仏教の開祖・釈迦の誕生日と悟りを開いた日、および入滅を記念する祭、ウェーサク。この日をバンクーバー近郊の仏教寺院が一堂に会して祝うイベント、BC州仏教フェスティバルが5月29日、同市クィーン・エリザベス公園で行われた。会場となったローン・ボーリング場横の芝生では、式典のほか民族舞踊のパフォーマンスなどが繰り広げられた。
息のあった優雅な動きで会場を魅了した、彩月会の舞踊『こんちき踊り』
釈迦の誕生を祝う
ウェーサクは、お寺で僧侶の話に耳を傾け、他人を敬い平和的に生きるという仏教の教えを再確認する日でもある。そのような仏教のメッセージを、より多くの人に伝えることはできないかという発案から、このイベントは始まった。2年目となる今年は15カ国31の仏教寺院・団体が参加。日本からは浄土真宗本願寺派のスティーブストン仏教会が、同派フレーザー・バレー仏教会と合同で参加した。
平和のための、協力を呼びかける
開会式ではイベントの発起人、チベット仏教のツェンドク・リンポチェ師が挨拶。仏教の世界観によれば外の世界と個々人の心は表裏一体の関係にあり、世界が平和になるためには、一人ひとりの心が平和になることが必要だと述べた。
またBC州政府のテレサ・ワット・アジア・パシフィック地域および多文化政策大臣や、レイモンド・ルーイー・バンクーバー市長代理も、平和を願う仏教祭典の開催に賛辞を送った。
開会式に引き続き、誕生時の釈迦を模した像にひしゃくで水をかける、釈迦の誕生を祝う儀式が僧侶たちによって行われた。
仏教と深いつながりを持つ、日本文化
会場では瞑想のワークショップや書や絵画の展示なども行われ、公園を訪れた人々の興味をひいていた。そのほかキッズコーナーでは、フレーザー・バレー仏教会が中心となり、折り紙などの日本の伝統的な遊びを紹介した。

+++

## 目標
BC州仏教フェスティバルの記事を、最後の文の後から書き継いでください。 次に並ぶ項目は、上の記事とは関係がありません。

## 項目一覧
+++

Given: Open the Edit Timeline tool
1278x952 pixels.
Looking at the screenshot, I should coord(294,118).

+++

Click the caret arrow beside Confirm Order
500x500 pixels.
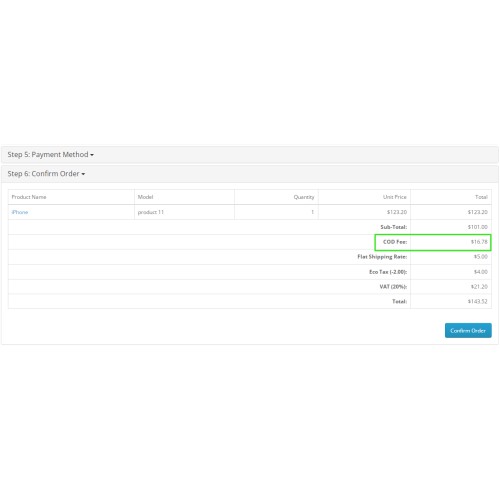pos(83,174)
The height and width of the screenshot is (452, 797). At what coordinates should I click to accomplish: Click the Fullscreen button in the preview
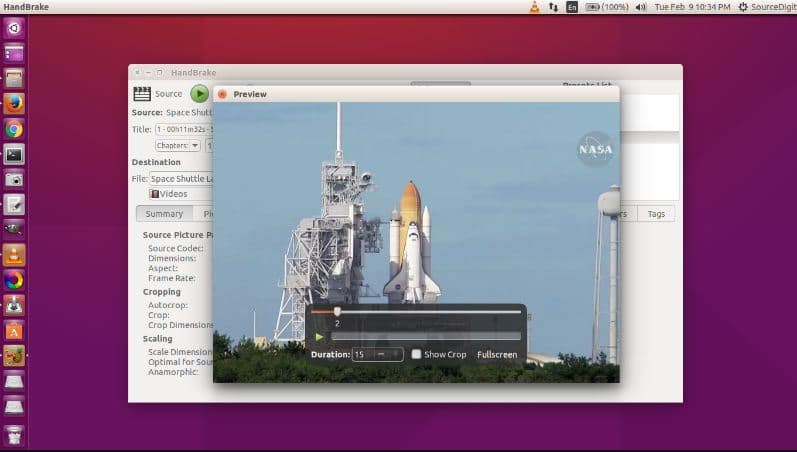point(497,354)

+++

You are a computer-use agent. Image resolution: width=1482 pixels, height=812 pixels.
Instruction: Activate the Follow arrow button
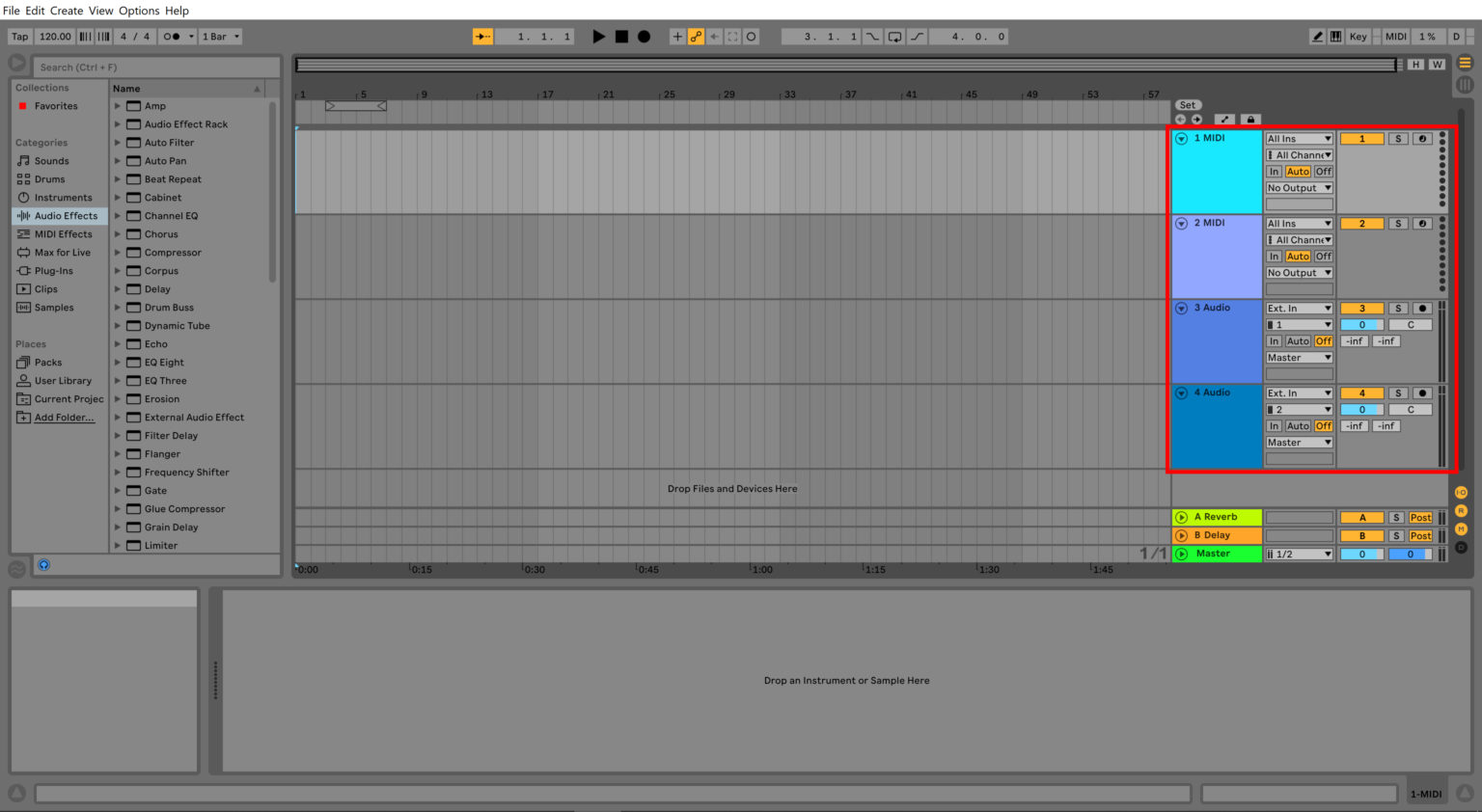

+++

## 解答
また民族舞踊を紹介するステージでは、日本舞踊西川流彩月会が、『さくらさくら』と『こんちき音頭』を披露、会場を魅了した。同会の西川佳洋師範によると『こんちき音頭』は、京都・祇園の芸者が八坂神社に奉納する、めでたい踊りとのこと。彩月会では当初、この踊りを8月のパウエル祭で初披露するつもりだったが、今回の趣旨に合うということで、予定を繰り上げての初演となった。
また、僧侶のために振舞われた昼食は、リッチモンドで日本食レストランを経営する竹内さんの作。ほとんどの僧侶がベジタリアンであり、中にはネギやニンニクなども控えている寺院もあり、その内容には一苦労したという。しかし僧侶の間でも日本食は人気メニュー。しっかりと味がついた料理に、おかわりをする僧侶もいたほどだった。
青空のもと、 市民の憩いに溶け込んだイベント
当日は午後には快晴となる好天にも恵まれ、また市内有数の市民の憩いの場所ということもあり、各寺院の僧侶や仏教徒らの交流だけではなく、たまたま訪れた多くの一般人との交流も盛んに行われた。
閉会式では、イベントを支えてきたボランティアたちへの感謝状授与が行われ、最後にチベット仏教の読経で締めくくられた。
(取材 平野 直樹)
僧侶の昼食には、ベジタリアン和食が提供され大人気だった
イベント発起人のツェンドク・リンポチェ師(左)とスティーブストン仏教会の生田真見開教使(右)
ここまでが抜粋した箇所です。